Egypt's rate of inflation rises to high not seen since 1986 amid energy subsidy cuts 

The annual rate of inflation jumped 33 per cent in July 

Egyptian inflation soared 33 per cent last month. AFP
Egyptian inflation soared 33 per cent last month. AFP

Egypt's rate of inflation soared to a 31-year high last month as a spate of subsidy cuts lifted the price of goods and services.

The annual consumer price index rose 33 per cent last month compared to the same month last year and rose 3.2 per cent from the 29.8 per cent annual inflation rate in June.

Inflation in the Arab world's most populous nation has been accelerating sharply ever since Egypt devalued its currency in November and conducted several rounds of energy subsidy cuts in order to unlock a US$12 billion loan from the International Monetary Fund.

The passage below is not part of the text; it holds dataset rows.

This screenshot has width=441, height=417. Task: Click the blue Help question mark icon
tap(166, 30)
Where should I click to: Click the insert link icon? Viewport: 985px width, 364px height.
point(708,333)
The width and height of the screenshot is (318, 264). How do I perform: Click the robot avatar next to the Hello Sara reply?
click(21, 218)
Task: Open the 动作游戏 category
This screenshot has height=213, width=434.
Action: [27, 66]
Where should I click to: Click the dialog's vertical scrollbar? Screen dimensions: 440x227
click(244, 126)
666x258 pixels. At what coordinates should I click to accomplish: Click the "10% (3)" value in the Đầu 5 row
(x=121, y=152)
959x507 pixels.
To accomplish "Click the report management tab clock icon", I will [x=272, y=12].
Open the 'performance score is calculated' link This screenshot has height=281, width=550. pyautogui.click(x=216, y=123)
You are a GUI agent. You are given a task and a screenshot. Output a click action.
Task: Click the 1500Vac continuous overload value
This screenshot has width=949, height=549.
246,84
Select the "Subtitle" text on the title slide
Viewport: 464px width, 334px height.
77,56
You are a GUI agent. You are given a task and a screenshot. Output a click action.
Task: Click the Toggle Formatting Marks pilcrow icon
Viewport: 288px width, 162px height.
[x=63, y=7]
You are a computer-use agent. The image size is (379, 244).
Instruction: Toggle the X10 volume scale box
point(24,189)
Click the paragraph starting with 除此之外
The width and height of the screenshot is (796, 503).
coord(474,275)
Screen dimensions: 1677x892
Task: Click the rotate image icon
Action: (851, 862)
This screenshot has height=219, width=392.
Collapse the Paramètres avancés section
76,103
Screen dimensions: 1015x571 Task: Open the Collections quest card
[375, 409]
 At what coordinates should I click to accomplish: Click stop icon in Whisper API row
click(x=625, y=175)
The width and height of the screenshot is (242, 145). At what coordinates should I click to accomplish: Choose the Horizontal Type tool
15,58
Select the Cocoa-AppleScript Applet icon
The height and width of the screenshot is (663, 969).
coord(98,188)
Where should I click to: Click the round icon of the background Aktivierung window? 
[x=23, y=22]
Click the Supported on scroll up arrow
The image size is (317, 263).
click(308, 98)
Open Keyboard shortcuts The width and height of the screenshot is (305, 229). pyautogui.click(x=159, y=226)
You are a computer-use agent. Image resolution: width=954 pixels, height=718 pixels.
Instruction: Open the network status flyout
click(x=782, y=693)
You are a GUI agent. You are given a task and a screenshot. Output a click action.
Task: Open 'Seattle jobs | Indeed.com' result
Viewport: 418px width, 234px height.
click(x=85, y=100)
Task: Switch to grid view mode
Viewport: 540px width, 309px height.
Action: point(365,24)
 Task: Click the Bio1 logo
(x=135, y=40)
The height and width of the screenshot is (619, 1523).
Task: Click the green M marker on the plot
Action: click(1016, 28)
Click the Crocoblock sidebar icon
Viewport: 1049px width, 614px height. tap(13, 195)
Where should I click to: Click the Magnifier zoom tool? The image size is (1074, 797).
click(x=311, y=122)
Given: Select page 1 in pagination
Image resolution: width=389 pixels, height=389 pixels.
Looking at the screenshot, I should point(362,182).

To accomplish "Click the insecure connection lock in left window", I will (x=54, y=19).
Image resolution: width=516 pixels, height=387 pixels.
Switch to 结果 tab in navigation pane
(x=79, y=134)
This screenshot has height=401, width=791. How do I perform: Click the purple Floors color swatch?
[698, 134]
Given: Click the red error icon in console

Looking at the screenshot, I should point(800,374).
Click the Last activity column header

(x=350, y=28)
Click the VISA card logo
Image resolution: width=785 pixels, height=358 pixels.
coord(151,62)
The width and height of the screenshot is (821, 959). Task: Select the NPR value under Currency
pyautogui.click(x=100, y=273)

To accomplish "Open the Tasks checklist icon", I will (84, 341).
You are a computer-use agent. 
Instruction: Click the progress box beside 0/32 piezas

The Egyptian pound has lost nearly half its value since its flotation.

The government last reduced energy subsidies at the beginning of last month when it increased the price at the pump of 92 octane petrol by 43 per cent to 5 Egyptian pounds (Dh1.02) per liter.

Analysts say that it's likely that inflation has peaked and from here it will steadily decline over the coming years as further subsidy cuts are done at a more measured pace, the money supply eases and the central bank adopts orthodox monetary policy measures to tame inflation.

"We think inflation has now peaked and it will start to fall sharply over the next six-to-nine months, and continue to decline beyond that," said Jason Tuvey, a London-based economist at Capital Economics.

"We expect the headline inflation rate to drop to around 20 per cent around the turn of this year and then ease gradually into single digits in 2019."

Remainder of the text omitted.